# PROVIDED DATA
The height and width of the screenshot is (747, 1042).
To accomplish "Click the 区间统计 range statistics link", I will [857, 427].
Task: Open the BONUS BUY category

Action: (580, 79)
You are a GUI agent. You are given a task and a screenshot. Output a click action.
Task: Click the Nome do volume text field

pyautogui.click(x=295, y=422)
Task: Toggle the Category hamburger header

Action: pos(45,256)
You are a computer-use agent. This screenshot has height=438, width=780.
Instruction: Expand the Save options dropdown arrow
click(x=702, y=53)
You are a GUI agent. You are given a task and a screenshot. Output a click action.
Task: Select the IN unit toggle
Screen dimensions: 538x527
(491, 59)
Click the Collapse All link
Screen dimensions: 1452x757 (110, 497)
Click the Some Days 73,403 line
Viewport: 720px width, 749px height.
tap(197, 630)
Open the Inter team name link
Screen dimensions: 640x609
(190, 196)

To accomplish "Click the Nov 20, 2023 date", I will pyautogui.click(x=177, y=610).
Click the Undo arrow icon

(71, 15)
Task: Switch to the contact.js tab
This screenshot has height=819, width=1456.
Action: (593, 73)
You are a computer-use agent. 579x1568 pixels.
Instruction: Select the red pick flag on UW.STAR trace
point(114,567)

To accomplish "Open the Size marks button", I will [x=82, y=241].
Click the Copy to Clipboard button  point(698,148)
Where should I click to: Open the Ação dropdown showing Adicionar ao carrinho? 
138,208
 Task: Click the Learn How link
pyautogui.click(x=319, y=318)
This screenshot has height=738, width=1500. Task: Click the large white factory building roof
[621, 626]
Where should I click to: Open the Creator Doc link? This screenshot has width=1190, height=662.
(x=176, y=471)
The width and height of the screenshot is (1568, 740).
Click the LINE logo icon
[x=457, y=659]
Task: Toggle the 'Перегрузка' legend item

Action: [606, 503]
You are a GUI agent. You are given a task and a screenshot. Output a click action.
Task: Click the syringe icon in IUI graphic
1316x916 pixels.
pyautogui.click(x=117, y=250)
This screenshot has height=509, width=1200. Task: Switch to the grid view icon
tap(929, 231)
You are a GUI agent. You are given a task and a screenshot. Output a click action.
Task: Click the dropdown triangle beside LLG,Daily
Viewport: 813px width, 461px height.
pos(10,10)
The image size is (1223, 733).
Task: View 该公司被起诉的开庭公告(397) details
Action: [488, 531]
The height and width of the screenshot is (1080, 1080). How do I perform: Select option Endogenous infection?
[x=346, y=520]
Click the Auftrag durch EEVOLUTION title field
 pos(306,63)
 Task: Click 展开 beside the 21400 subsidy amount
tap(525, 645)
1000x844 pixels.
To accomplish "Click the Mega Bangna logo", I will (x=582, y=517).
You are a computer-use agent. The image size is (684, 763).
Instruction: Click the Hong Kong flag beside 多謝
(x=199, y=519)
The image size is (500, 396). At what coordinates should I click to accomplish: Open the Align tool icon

# EXERCISE
If a line in the material holds the string "computer", count it, then state the number of such lines and nothing else.

# SOLUTION TO THIS TASK
3